Damnnnn Chester's multi BLD. I thought he wanted to go for 16 cubes..

Great job anyway!


----------



## JackJ (Jun 5, 2010)

Jesus Cincy. I'm gonna have to practice 2x2 a lot now to get sub you consistently by MN Open.


----------



## cincyaviation (Jun 6, 2010)

JackJ said:


> Jesus Cincy. I'm gonna have to practice 2x2 a lot now to get sub you consistently by MN Open.




Did you know?
-I won 2x2?
-I got a sub 20 avg in 3x3?
-I broke my PB 3 times in 5x5, one time by over a minute?
-Nlcuber is shorter than i thought and calls me sinky?
-I interacted?
-Fake and gay?
-Because i have a obligation to Jim to say this, Shaden got pwned in 2x2?
-Pillowed 6x6's are cool?
-It was empty?
-I never actually found the bacon place?
-Cool 30th anniversary Rubik's bags?
-Joel forgot 2 cubes?
-I didn't realize who the one guy from Cincinnati was on here until i got home?
-Multi Pwned?
-Mike pwned at skewb?
-Chester and Kian had less than memorable clock times?
-I judged lots of people?
-It was my first time judgine?
-Camo pwns?
-I forget a lot of people on here are short and younger than me?
-The canadian won 3x3?
-Dan didn't win everything because he wasn't there?
-I traded one thing?
-"Just a drop" of silicone does not apply to A3f's?
-My mini QJ misaligned while being scrambled?
-I got 5th in pyra?
-I beat anythingtwisty in pyra?
-I don't like pyra?
this is long enough


----------



## I_love_cubes (Jun 6, 2010)

Did you know?
I should have won sq 1 but dnf'ed my avg?
I got a 17 sq 1 single
Ben Wichser likes clocks?
I won 4x4?
I lost the Mmagic 3rd place by .04?
Chester borrowed,learned,solved, and broke the Malaysian NR for Mmagic within 5 minutes?
thats all i remember


----------



## cincyaviation (Jun 6, 2010)

that malaysian record must have been pretty slow...


----------



## I_love_cubes (Jun 6, 2010)

it was, considering it was the first 5 recorded times lol


----------



## cincyaviation (Jun 6, 2010)

I_love_cubes said:


> it was, considering it was the first 5 recorded times lol



Did he break the clock record too then?


----------



## I_love_cubes (Jun 6, 2010)

probably


----------



## Feryll (Jun 6, 2010)

I_love_cubes said:


> Did you know?
> I should have won sq 1 but dnf'ed my avg?
> I got a 17 sq 1 single
> Ben Wichser likes clocks?
> ...



Oh yeah you almost passed out when you got that single. Lol.
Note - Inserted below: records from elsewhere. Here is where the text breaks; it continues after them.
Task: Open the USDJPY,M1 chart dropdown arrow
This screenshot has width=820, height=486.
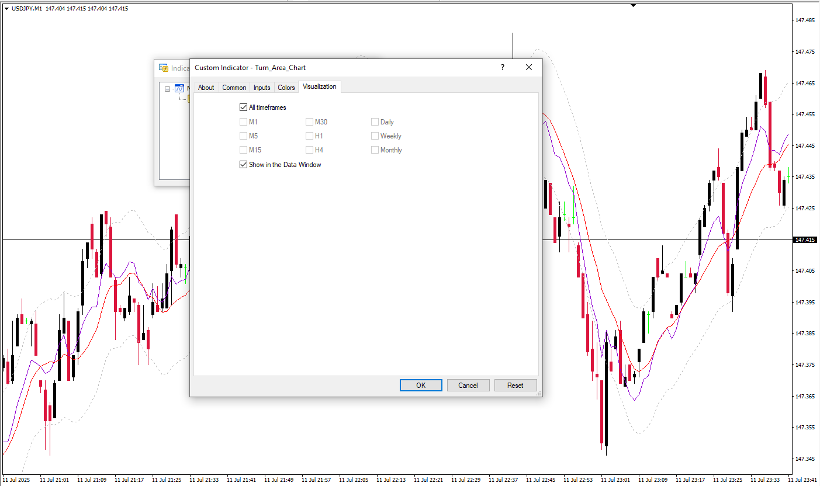Action: [6, 9]
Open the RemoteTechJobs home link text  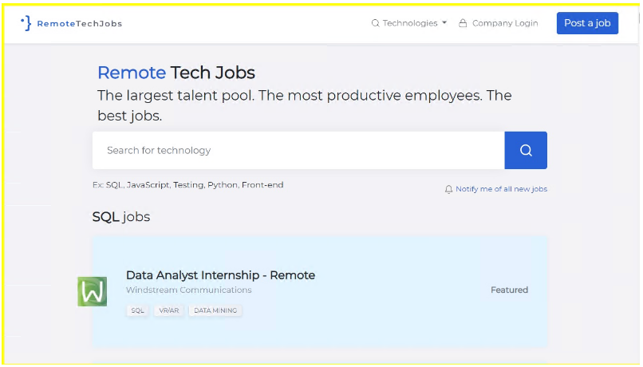pyautogui.click(x=79, y=24)
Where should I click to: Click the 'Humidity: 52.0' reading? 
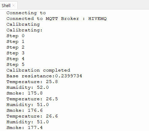click(28, 87)
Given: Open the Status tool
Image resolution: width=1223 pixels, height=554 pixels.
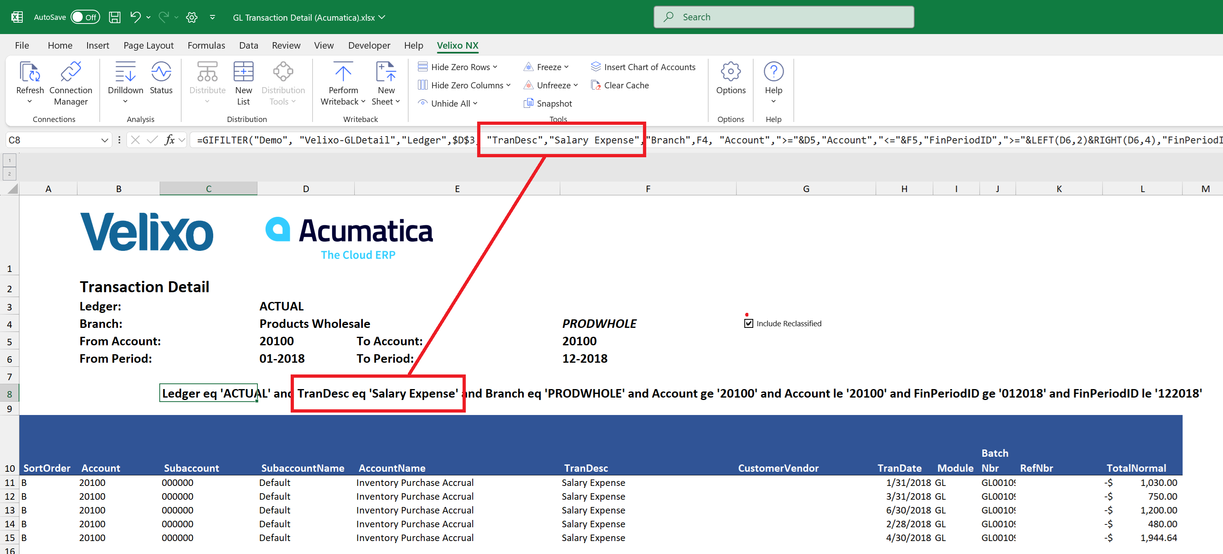Looking at the screenshot, I should (161, 72).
Then you kept dropping your cube, and chucked it across the room once practically.

Did you know?
Chester almost broke multibld WR?
The competition took too long?
A scrambler got lost in the middle of a 6x6 scramble and just scrambled the scrambled cube with the old scramble he'd messed up scrambling the cube with?
This was my first comp?
I did great in the 3x3 first round, pitiful in round 2?
I beat shaden in 3x3 bld by 3 seconds, and thus got the 3rd place prize?
Mike Hughey was the last person to qualify for the 3x3 2nd round?
I got to meet some really cool people?
Apparently I make people feel like crap when I tell them when I started cubing?
I never got rid of my gigaminx?
*I lost my FII (Anyone have it?)?*
David Campbell, whom I hadn't even spoken to, gave me his tote bag he won from winning the whole competition  ?


When I got back to the hotel, I filmed a bld execution underwater in the pool, because I couldn't see underwater properly. It wasn't speedbld or anything, and I was close to drowning


----------



## nlCuber22 (Jun 6, 2010)

FINE D:
DYK's:
-Injectable silicone :3
-I got 4 new 3x3's?
-None of them were black?
-RAWR RAWR?
-AHHHHHHHHHHHHHHHHHHHHHHHHHHH
-I expected Cincy to be a short little kid?
-Quite the opposite?
-I actually want to get good at bigcubes now?
-New comp PB's in 3x3, but only by .14 and .30?
-lolfinals
-There was this one thing someone said, and I said right then and there I would make it a d-y-k, but now I forget what it was?
-I didn't know my AV was amazing until I got the missing center and edge, and by then I traded it away?
-Enjoy it Preston (it's the best cube evar :3)
-I have my first round average on video?
-FAILURE
-Soiled it?
-Sonic food is pretty good for long car rides?
-I WILL get a good competition average one of these days?
-Too long, meh.


----------



## nlCuber22 (Jun 6, 2010)

cincyaviation said:


> -Nlcuber is shorter than i thought and calls me sinky?
> [...]
> -"Just a drop" of silicone does not apply to A3f's?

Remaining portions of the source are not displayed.